> _Recorded data_:
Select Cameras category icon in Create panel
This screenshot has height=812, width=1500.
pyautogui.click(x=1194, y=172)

---

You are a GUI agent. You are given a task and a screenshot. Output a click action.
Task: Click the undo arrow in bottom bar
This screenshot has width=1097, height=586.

---

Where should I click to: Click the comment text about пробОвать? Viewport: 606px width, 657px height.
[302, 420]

> _Task goal_:
Once you reach the line with "You are a GUI" in the data above, copy it and every line after it exactly, up to and including the line with "This screenshot has width=1097, height=586.".

> _Solved problem_:
You are a GUI agent. You are given a task and a screenshot. Output a click action.
Task: Click the undo arrow in bottom bar
This screenshot has width=1097, height=586.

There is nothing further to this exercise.